Getting Closer to Reality

McClure recalled scrutinizing a con­ventional interpretation of DFIT data that turned in a formation permeabil­ity estimate of 1 microdarcy (or 1,000 nanodarcy). However, history match­ing on this data set was used by the well’s operator to conclude that the real figure was more likely between 10–20 nanodarcy.

The study’s new interpretation split the middle with an estimate of 15 nano­darcy—and the ResFrac modeling work provided the explanation for why the conventional interpretation was so off base.

In this case, the high-figure was thrown out and never used for a com­pletion, but if such results were to be acted on, “That could lead you to make a decision that’s tremendously suboptimal from an economic perspective,” McClure said.

Complicating matters is that even if a permeability estimate is wrong, or very wrong, it can still be masked in a conven­tional model by assuming that effective fracture lengths (the portion of a frac­ture actually producing hydrocarbons) are longer or shorter than they are in reality. If this happens, then operators might believe that they need to space fracturing clusters too wide, decisions that could end up bypassing reserves.

Why a Tiny Transition Matters

What happens in a DFIT is the key to understanding the research breakthrough.

DFITs are seen as the last opportu­nity for operators to acquire direct res­ervoir measurements from a new well before the hydraulic fracturing treat­ment, which generally makes up two-thirds of the well’s total cost. In that fresh well, shale producers will pump down about 10 bbl of fluid into the later­al’s toe section. With enough force, this opens up a small fracture, the pressure response of which is then constantly monitored by downhole gauges for days or weeks.

Through this, engineers are trying to see what happens as that small frac­ture opens, fluids leak off into the res­ervoir, and then how it closes back up. The pressure signals are then modeled to predict what might happen when full-sized fractures are induced later.

While conventional models—a frac­ture simulator and reservoir simulator, respectively—can sufficiently describe these pre- and post-closure effects, “the problem is that there is a transition,” McClure explained.

As the fracture walls close (meaning they are not wide open but also not fully shut) they come into contact while leav­ing a tiny aperture. Within this crack, some important interactions between rock and fluids are taking place for days.
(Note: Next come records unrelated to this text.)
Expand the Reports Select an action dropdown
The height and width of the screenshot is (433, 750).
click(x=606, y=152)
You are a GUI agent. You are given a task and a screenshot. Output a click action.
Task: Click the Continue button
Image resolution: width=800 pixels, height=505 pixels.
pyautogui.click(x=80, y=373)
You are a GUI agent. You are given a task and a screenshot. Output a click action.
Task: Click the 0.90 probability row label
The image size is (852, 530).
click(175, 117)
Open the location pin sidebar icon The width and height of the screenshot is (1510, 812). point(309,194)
If those actions are better understood, then the research project aims to prove that a much more accurate picture of formation permeability can be drawn out of the data.
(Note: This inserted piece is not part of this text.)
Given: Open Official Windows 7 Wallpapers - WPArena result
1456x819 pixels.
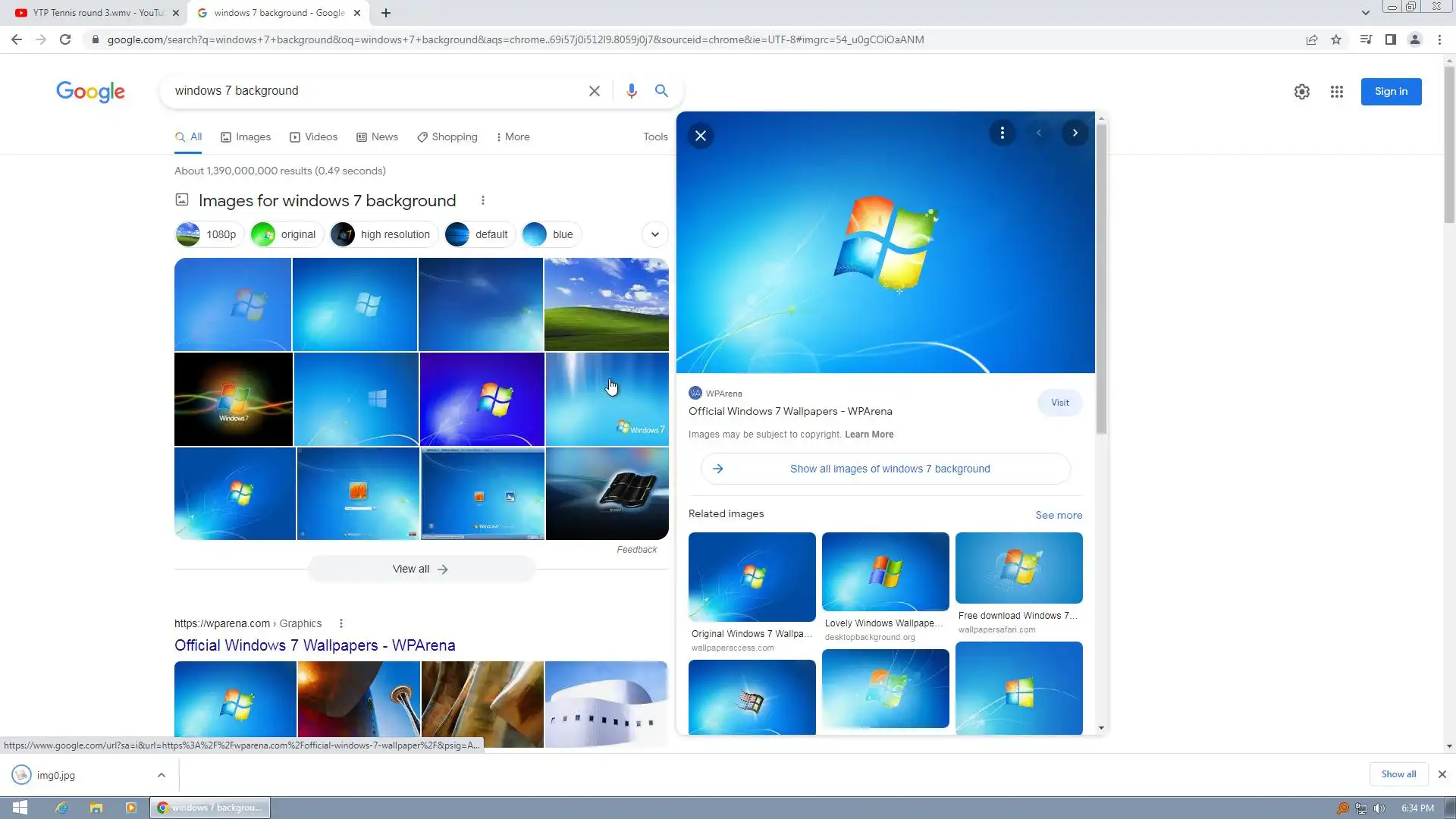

McClure noted that in keeping with the spirit of noncommercial research, when the methodology is released (possibly in early 2018) it will not be dependent on his company’s or any other’s numerical simulators—they can simply follow the plots and equations to get more reliable answers from DFITs.

Earlier research in this area has chal­lenged another aspect of traditional DFIT interpretations; details of which were published in the peer-reviewed 2016 SPE Journal (SPE-179725). McClure worked on the project when he was an assistant professor at the University of Texas at Austin’s petroleum engineering school, along with other faculty and experts from ConocoPhillips. He said they showed how DFITs data has historically been used to derive fracture closure pres­sure calculations that are also “frequent­ly, and substantially inaccurate.”